What exactly is a small-cap stock?
Small-cap stocks are companies with market capitalizations (share price times shares outstanding) roughly between $300 million and $2 billion. They are larger than micro-caps, which are tiny, but much smaller than the mega-cap titans like Apple, Microsoft, or Nvidia. Because they are small, they are less widely followed by analysts, trade in lower volumes than large-cap stocks, and move around more dramatically in response to news. A small-cap can double in a year or lose half its value just as quickly, sometimes on the same piece of company news that would barely move a large-cap stock. That volatility is the price small-cap investors pay for the potential of owning tomorrow’s next big company.
Why does AVUV add a value screen to an already niche category?
Buying small-cap stocks alone is speculation on company growth. Adding a value filter means AVUV is not just buying small; it is buying small and cheap. American Century’s process selects small-cap companies trading at discounts to their earnings, assets, and sales. The logic is that a small company trading cheaply is less risky than a small company trading expensively — the cheap one has a margin of safety if its business disappoints, while the expensive one leaves no room for error.
Historically, small-cap stocks have beaten large caps over long stretches, and small-cap value stocks have beaten small-cap growth. But that edge is neither guaranteed nor consistent. There are long periods when small stocks are dogs, and there are years when AVUV delivers its worst performance because growth investors are bidding up unprofitable small tech companies and ignoring the cheap industrials and materials companies AVUV holds.
What does AVUV actually hold?
AVUV owns roughly 1,000 small U.S. companies across all sectors — industrials, financials, energy, healthcare, materials, and everything else. The largest positions are still small enough that a single company rarely exceeds 2% of the fund. A typical AVUV holding might be a regional bank with $50 billion in assets, a specialty manufacturer generating $500 million in annual revenue, or a retail chain operating in a few states rather than nationwide.
The fund’s diversity across sectors is genuine. AVUV might hold coal mining companies, regional homebuilders, community banks, insurance brokers, and manufacturers — the kinds of businesses that big institutional investors ignore but that have steady cash flow and earnings available at cheap prices. This sector diversity means AVUV does not live and die by technology or any single industry.
How much does it cost to own AVUV?
The fund’s expense ratio is approximately 0.25% per year, reflecting the cost of the value-screening analysis, portfolio rebalancing, and trading the hundreds of small positions. This is cheap compared to hiring an active stock picker but is slightly higher than the most passive index funds. The fund trades on NASDAQ with modest but adequate liquidity — daily volume is steady, though not at the levels that mega-cap funds command. For most investors, buying and selling AVUV is still straightforward, though the bid-ask spread may be slightly wider than it would be for an S&P 500 ETF.

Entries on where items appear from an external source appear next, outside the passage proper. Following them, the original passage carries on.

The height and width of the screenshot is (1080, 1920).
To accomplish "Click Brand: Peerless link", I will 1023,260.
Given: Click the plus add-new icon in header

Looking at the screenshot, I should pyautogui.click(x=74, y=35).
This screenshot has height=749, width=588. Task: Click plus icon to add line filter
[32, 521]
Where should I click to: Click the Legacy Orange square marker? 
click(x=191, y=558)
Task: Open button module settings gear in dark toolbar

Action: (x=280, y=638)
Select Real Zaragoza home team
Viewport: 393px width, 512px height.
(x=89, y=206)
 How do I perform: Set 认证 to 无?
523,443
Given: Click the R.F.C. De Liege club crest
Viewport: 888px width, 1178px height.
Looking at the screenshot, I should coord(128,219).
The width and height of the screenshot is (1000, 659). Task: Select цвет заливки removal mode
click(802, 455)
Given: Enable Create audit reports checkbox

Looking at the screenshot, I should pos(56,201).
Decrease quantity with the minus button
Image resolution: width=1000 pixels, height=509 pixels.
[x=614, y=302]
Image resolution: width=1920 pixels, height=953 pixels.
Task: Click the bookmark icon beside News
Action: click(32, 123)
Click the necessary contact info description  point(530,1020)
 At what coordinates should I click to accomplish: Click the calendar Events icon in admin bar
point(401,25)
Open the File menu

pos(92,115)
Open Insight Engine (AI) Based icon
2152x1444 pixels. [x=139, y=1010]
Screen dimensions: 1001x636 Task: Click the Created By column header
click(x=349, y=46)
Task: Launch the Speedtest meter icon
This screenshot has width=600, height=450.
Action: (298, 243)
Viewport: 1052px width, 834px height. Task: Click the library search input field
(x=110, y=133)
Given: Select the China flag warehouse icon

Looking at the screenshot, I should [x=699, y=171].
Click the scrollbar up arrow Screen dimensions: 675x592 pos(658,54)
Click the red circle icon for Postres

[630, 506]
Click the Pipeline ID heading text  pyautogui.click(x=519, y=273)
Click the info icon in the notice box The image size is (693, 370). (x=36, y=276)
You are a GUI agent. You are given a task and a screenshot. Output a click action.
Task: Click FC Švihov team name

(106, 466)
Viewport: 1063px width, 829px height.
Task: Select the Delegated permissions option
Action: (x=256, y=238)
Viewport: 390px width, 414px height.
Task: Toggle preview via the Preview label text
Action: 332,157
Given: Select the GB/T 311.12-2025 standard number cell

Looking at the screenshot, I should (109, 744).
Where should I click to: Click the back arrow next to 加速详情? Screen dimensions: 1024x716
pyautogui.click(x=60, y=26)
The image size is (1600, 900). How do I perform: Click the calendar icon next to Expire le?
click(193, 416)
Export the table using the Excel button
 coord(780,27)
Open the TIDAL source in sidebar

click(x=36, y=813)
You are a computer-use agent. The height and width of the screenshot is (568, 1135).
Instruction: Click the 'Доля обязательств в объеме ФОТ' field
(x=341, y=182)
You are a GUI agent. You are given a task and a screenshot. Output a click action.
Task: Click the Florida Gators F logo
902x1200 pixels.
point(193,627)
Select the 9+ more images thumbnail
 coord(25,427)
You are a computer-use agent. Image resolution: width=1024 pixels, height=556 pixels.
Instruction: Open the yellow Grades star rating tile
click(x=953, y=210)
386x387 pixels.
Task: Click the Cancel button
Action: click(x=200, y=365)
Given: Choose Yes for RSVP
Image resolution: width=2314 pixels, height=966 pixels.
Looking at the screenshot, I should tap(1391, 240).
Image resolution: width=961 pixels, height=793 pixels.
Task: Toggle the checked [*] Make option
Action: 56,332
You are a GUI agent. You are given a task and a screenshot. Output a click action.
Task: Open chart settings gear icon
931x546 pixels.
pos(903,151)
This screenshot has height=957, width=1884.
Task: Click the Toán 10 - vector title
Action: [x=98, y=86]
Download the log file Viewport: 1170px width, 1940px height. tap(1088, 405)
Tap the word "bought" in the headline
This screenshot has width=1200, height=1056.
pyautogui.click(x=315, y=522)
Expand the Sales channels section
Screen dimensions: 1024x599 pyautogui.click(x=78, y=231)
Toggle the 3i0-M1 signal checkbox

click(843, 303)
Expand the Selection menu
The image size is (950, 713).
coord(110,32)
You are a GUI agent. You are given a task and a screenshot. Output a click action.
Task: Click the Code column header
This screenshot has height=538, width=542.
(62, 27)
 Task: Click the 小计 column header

What risks come with small-cap value investing?
Small companies are vulnerable to economic downturns in ways that large, diversified companies are not. When a recession hits, small-cap stocks often fall much harder than large-cap stocks because small companies have less financial cushion. Small-cap value stocks can fall even harder if the recession reveals that the cheap valuations reflected real problems the market saw coming.
The value tilt adds another risk: if small-cap growth stocks outperform for an extended period, AVUV’s lack of exposure to those winners will hurt performance. The fund can underperform for years while the market favors unprofitable tech startups over profitable but unglamorous small-cap manufacturers. There is also the risk of illiquidity — some of AVUV’s smallest holdings may trade so infrequently that building or unwinding a position happens at prices worse than the daily close.
Who benefits from AVUV?
AVUV suits investors with long time horizons, high risk tolerance, and conviction that small, cheap stocks represent real value. It works well as a satellite holding in a portfolio already anchored by large-cap stocks and bonds. It appeals to those skeptical that big tech will outperform forever and willing to wait for mean reversion. It does not suit conservative investors, those who need stable returns in the near term, or anyone who would panic and sell if the fund fell 30% in a year — which is entirely possible.
How to research AVUV
Start with the fund’s prospectus and quarterly fact sheet from American Century, which list the largest holdings and detail the value methodology. Compare AVUV’s performance against the Russell 2000 Value Index, the standard small-cap value benchmark, to see whether the factor approach is actually helping. Track the fund’s average valuations — price-to-earnings, price-to-book — over time to understand how extreme its value tilt has become. During years when the fund underperforms, understanding whether that underperformance is due to small caps being out of favour or to a failure of the value strategy is the key question. And remember: AVUV is volatile by design and not meant to be a core holding alongside stable investments alone.